I 75 giorni per salvare il Pil. Ecco i dossier dei "tecnici"

Franco e Cingolani riscrivono il Recovery. Risorse solo per gli investimenti. Prima la Cig e lo stop alle cartelle

I 75 giorni per salvare il Pil. Ecco i dossier dei "tecnici"

Sulla scrivania di Quintino Sella al ministero dell'Economia e in quella del presidente del Consiglio, in fondo alla Galleria Deti di Palazzo Chigi c'è lo stesso dossier: la riscrittura del Recovery fund.

Mario Draghi e Daniele Franco hanno poco tempo a disposizione, 75 giorni. Entro la fine di aprile andrà consegnata la versione definitiva del piano alla Commissione europea. Nel caso italiano sarà molto diversa dalla versione precedente del Piano nazionale di ripresa e resilienza, quella presentata dal governo Conte II. Il testo deve essere depurato di tutto quello che non corrisponde alla missione di questo governo. E dalle anticipazioni che negli ultimi mesi avevano fatto storcere la bocca a Bruxelles.

Quindi niente che non sia destinato a ridare competitività al Paese. Risorse da concentrare su investimenti più che su assunzioni. Poi, soprattutto, spesa corrente ridotta al minimo.

Gli investimenti saranno green, ma tra i compiti del ministero per la Transizione ecologica affidato allo scienziato Roberto Cingolani c'è quello di dare un peso tanto all'ambiente quanto alla spinta che gli stanziamenti potranno dare alla produttività. Premi alle imprese che innovano e investono, ad esempio.

Le attese a Bruxelles sono alte. Nelle istituzioni Ue si conta molto sulla caratteristica di Draghi di essere concentrato sui risultati più che sulle ricette. Al ministro Franco toccherà un compito complicato. Frenare le tentazioni degli Stati del Nord Europa che vorrebbero un ritorno del Patto di stabilità accelerato. Poi garantire Consiglio e Commissione Ue che in ogni caso il debito pubblico tornerà a calare, una volta terminata l'emergenza pandemica. Prima tappa, già domani e martedì (15 e 16 febbraio) per Ecofin ed Eurogruppo.

Sul fronte interno Franco dovrà licenziare in tempi brevi il Decreto ristori cinque.
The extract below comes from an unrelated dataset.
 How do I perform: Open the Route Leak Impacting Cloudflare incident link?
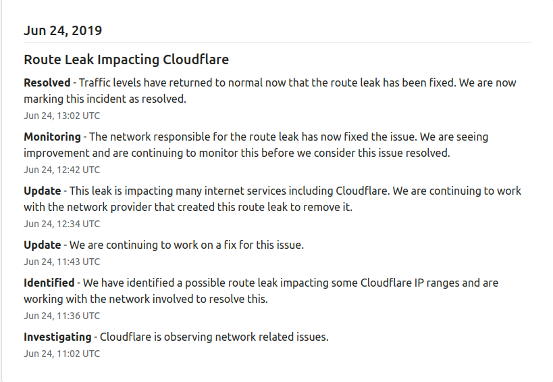pyautogui.click(x=126, y=59)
Una manovra vera e propria se si guarda alle risorse impegnate: 32 miliardi di euro. Ma in questo caso non si tratta di cambiare rotta rispetto al provvedimento abbozzato dall'ex ministro Roberto Gualtieri.
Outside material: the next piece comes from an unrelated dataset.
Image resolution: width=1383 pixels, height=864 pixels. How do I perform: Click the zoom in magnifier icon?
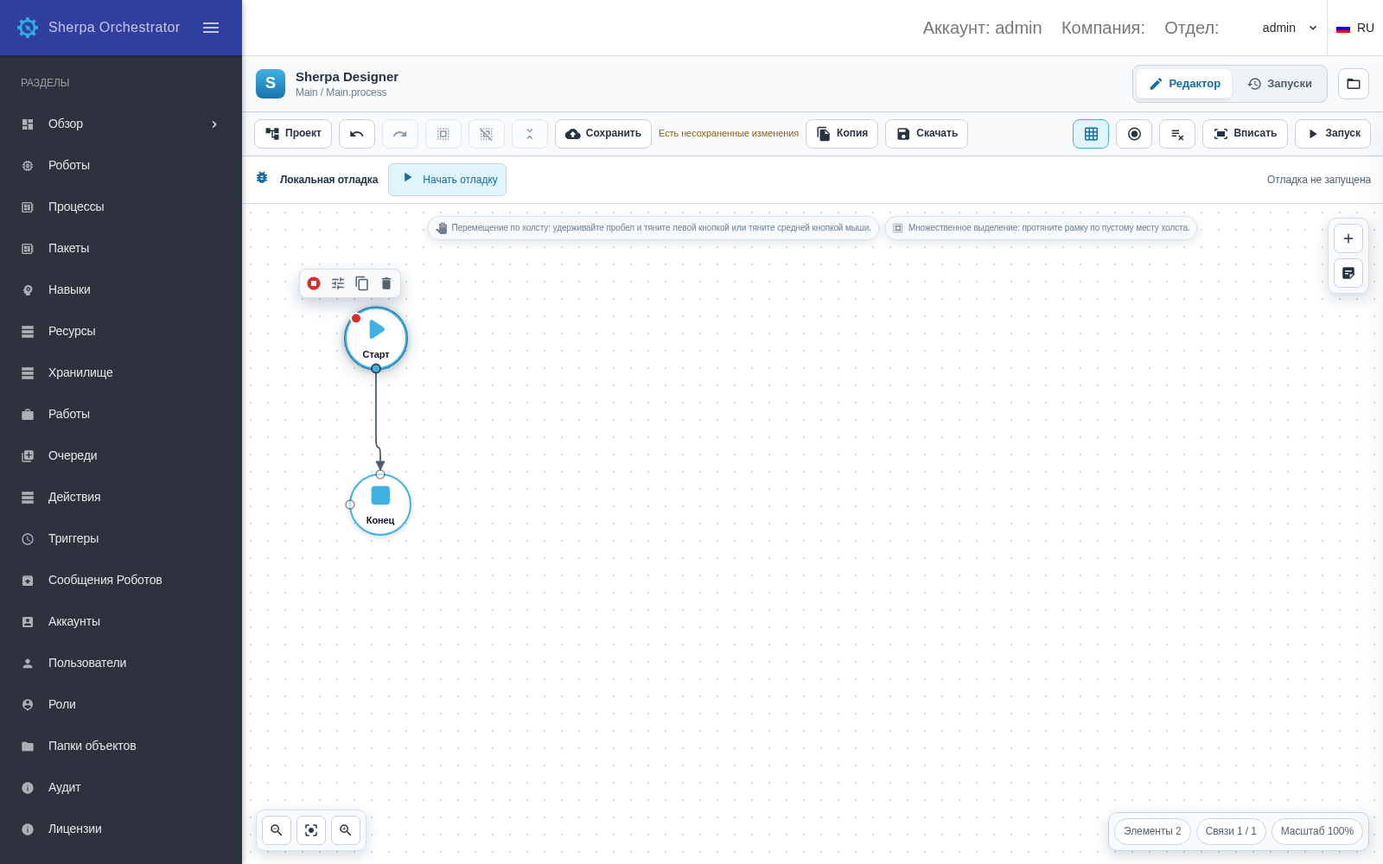pyautogui.click(x=346, y=830)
La priorità è prorogare i ristori e trovare un'altra soluzione temporanea ai 50 milioni di cartelle del fisco del 2020 congelate per dare respiro a famiglie e imprese. Il 28 febbraio scade l'ultima proroga.

Proroga in vista anche per la cassa integrazione, secondo criteri selettivi. Scontata la contestuale conferma del blocco dei licenziamenti. La scelta del Dem Andrea Orlando al dicastero del Lavoro è la conferma che il governo non intende rompere con i sindacati (Orlando ha già convocato le parti lunedì e martedì) e quindi che la proroga del blocco ci sarà. A chiederla ieri è stata la leader della Cisl Annamaria Furlan insieme alla riforma degli ammortizzatori sociali.

Altro punto chiave del governo Draghi, anche se un piano dettagliato ancora non c'è. Ma c'è l'idea di un ammortizzatore il più possibile «universale» e, ancora una volta, selettivo e orientato all'occupazione. Una modifica al Reddito di cittadinanza, da introdurre con grande attenzione visto che si tratta di un provvedimento bandiera dei Cinque stelle. Anche in questo caso la stella polare sarà la produttività e una spinta forte all'occupazione femminile e giovanile.

Misure urgenti e riforme di ampio respiro si intrecciano. Il canovaccio sul quale si muoverà il governo è ancora una volta il Recovery europeo e le priorità indicate da Bruxelles.

I 209 miliardi assegnati all'Italia tra prestiti e stanziamenti a fondo perduto dipendono anche dalle riforme. In primo luogo giustizia (e su quella civile il lavoro è già iniziato) e della Pubblica amministrazione. Senza un Pa efficiente la ripresa non è possibile.